New York

Anselm Kiefer

Anselm Kiefer’s art can be understood as a response to the yearning to incorporate meaningful themes without giving up the credo of art’s superior meaningfulness, which is expressed by articulating the expressive mysteries implicit in matter. The two grand, eschatological paintings of this exhibition, Osiris und Isis (Osiris and Isis, 1985–87) and Brennstäbe (Nuclear fuel rods, 1984–87), are extraordinarily ambitious in their effort to reconcile these opposites. Brennstäbe deals with the material mystery of nuclear fission, in which destruction and creation, matter and energy are one. Osiris und Isis deals with the spiritual mystery of Isis’ resurrection of Osiris, who, according to legend, was slain and cut into pieces by his brother. The two mysteries are really one, for the resurrection of the body is a spiritual mystery. In an integration that has rarely been seen in recent art, physical and spiritual effect are one for Kiefer. They are conveyed through the same artistic means of spiritually “moving” texture and the material dismemberment of collage.

The similarity of means in both works makes clear their affinity. The number of dismembered pans of Osiris’ body, represented by the ceramic fragments of a sink, is the same as the number of rods in the atomic pile. The pyramidal structure in Osiris und Isis is in effect an atomic pile. Its flattened apex—Osiris’ missing penis, the symbol of regenerative power?—is the flattened space of nuclear fission, the space of stopped time, of all eternity. It is the central element in Die Quelle (The source, 1987), a small work that in a concentrated way deals with the same issues as the two large works. The “burning” painterliness in these works is the molten energy of spiritual fission required for Osiris’ material resurrection. These and other similarities and interlockings all confirm a single theme: the dialectic of creation and destruction. Kiefer recently referred to a Gnostic philosopher who speculated that the world accidentally came into being and would end just as accidentally. Does the story of Osiris und Isis deal with the destruction attendant upon its creation? Does the creative discovery of atomic energy bespeak its end? Kiefer views history from a grand Gnostic perspective.

His paintings contain a vastness that makes the spectator seem an intrusive accident in their cosmic space. Indeed, Kiefer wants the spectator to be overwhelmed, to experience his or her destruction by and recreation in and through the “body” of art. He or she must partake in it as Christian mystics partake in the broken body and expressive blood of Christ.

Kiefer’s works are about the body, both the personal body and the body of the world. In the same way that the Gnostics believed that matter is evil and that salvation comes through spiritual truth, his works suggest that all body is “unregenerate” substance that must be regenerated through art. This sense of unhappy bodiliness is inseparable from his ironic archaeology, his mock reconstruction of the body of German history out of its dismembered parts (like the dismembered country itself). They both permeate Kiefer’s art, especially his hooks, some of which were included in the exhibition. The earliest one features a series of drawings that he did of the fragments of an ancient vase—ironically echoed more than a decade later in the broken sink of Osiris und Isis—while a later one contains a mixed-media drawing of Heidegger’s brain with the tumor of his thought growing on it. The books show Kiefer at his most intimate, direct, and ironic, and make clear his mastery of a variety of media, from photography to painting.

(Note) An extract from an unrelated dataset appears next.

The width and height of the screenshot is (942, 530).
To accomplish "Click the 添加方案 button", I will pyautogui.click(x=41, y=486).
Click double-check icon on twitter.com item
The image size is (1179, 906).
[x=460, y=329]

Does Kiefer’s project succeed—does he convey resurrection? No—but that is just the point. The project of resurrection is to remain radically incomplete, “broken,” “divided,” like Germany, the world, the self. This is the project’s alchemic aspect. To Kiefer, the artist is a perpetual alchemist, refining the raw material of life into the gold of art, in an endless, perpetually unfinished process. The transmutation’s incompleteness reflects the permanently stressful, equivocal condition of the world, which will always be simultaneously destructive and creative. Kiefer’s art is about this equivocal condition—the double bind of non-being and being, the dreadful dialectic from which there is no escape. His works’ deviousness and ambivalence are reflected in the world’s—and art’s—incompleteness and “suffering.” Both are caught on the horns of the dilemma of the inseparability of destruction and creation.

There are few other living artists who make this dialectic explicit without losing a sense of its mysterious workings and eternal character. The mystery is evident in Kiefer’s sense that art is a never ending project—that it never reaches a climax from which it cannot topple. Kiefer shows us his relatively modest, almost accidental-looking books, as well as his grand, deliberately programmatic pictures, to suggest the equal validity of both. He makes clear that the dialectic of destruction and creation has no privileged place of appearance and can manifest itself in any setting, including the most seemingly accidental ones. The place it appears becomes sacred. Kiefer’s works are best understood as those sacred groves where the most ancient gods appeared—that is, those who are more responsible than the others for the creation of the world, and who, no doubt, will be responsible for its end. In these works, Kiefer displays his strong mystical tendencies and confirms that he is, in his own way, a kind of religious artist. In him the religious theme of the dialectic of destruction and creation unites with the mysticism of texture, through which the theme can be made most evident.